The Sherman Prize: Scott Snapper, MD

Sherman Prize winner Dr Scott Snapper reviewed his team's work on the genetics associated with IBD in children from the Open Air Studio at the Advances in IBD annual meeting. 

Scott Snapper, MD, is chief of the Division of Gastroenterology, Hepatology and Nutrition at Boston Children's Hospital and professor of pediatrics at Harvard Medical School. 

TRANSCRIPT:

Good morning. My name is Scott Snapper. I'm from Boston Children's Hospital and I am so honored today to receive the Sherman Prize. I'm humbled to be part of an extraordinary group of prior winners and especially excited to be here today with cowinner Michael Kappelman, another pediatrician, from UNC and Oriana Damas from the University of Miami.

Thank you to Bruce and Cynthia Sherman for establishing a prize with the sole mission that will inspire and have rippling effects for our community to bring us all closer to a cure for those suffering from inflammatory bowel disease.

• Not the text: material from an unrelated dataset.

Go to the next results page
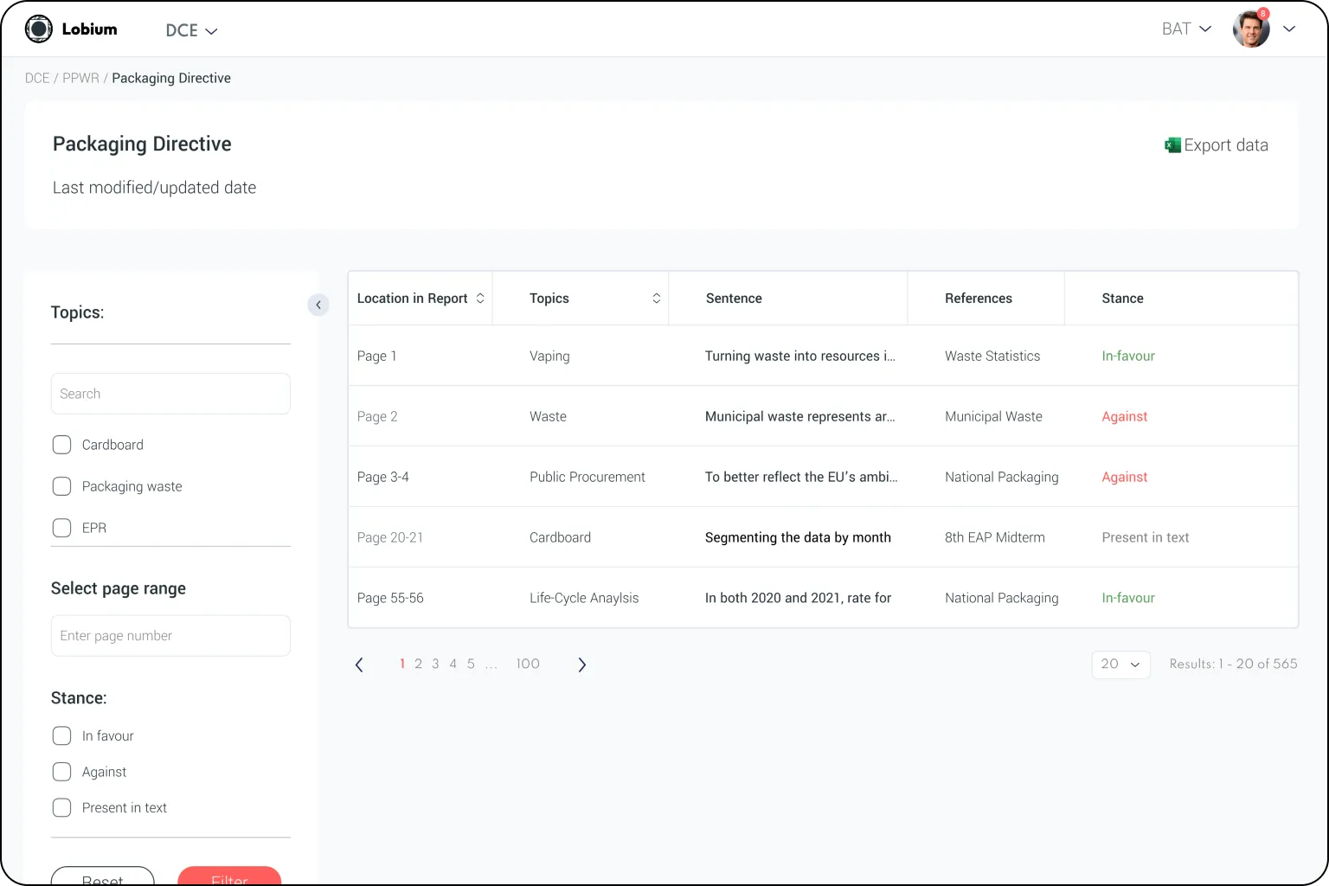The height and width of the screenshot is (886, 1329). pos(581,665)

For me, the most meaningful aspect of this award was that the nomination was initiated unbeknownst to me at the time by one of my dear mentees, Dr. Lauren Collen, who inspires and teaches me in everyone in the division at Boston Children's Hospital daily. Indeed, my greatest professional reward outside of patient care is the excitement and achievements of my mentees.

For decades, we've been studying the mechanisms by which very young children get inflammatory bowel disease, many who have a single monogenic cause for their disease. Children that develop disease under the age of 6 are considered very early onset IBD. With the joint leadership of Aleixo Muise in Toronto and Christoph Klein in Germany, as well as many leading investigators around the globe, we established the Very Early Onset Inflammatory Bowel Disease Consortium about 10 years ago. Our hope has always been to both come up with molecular understandings of why these children get IBD and to develop precision therapies, but also to use findings in very early onset IBD as a roadmap for understanding and developing therapies for all inflammatory bowel disease.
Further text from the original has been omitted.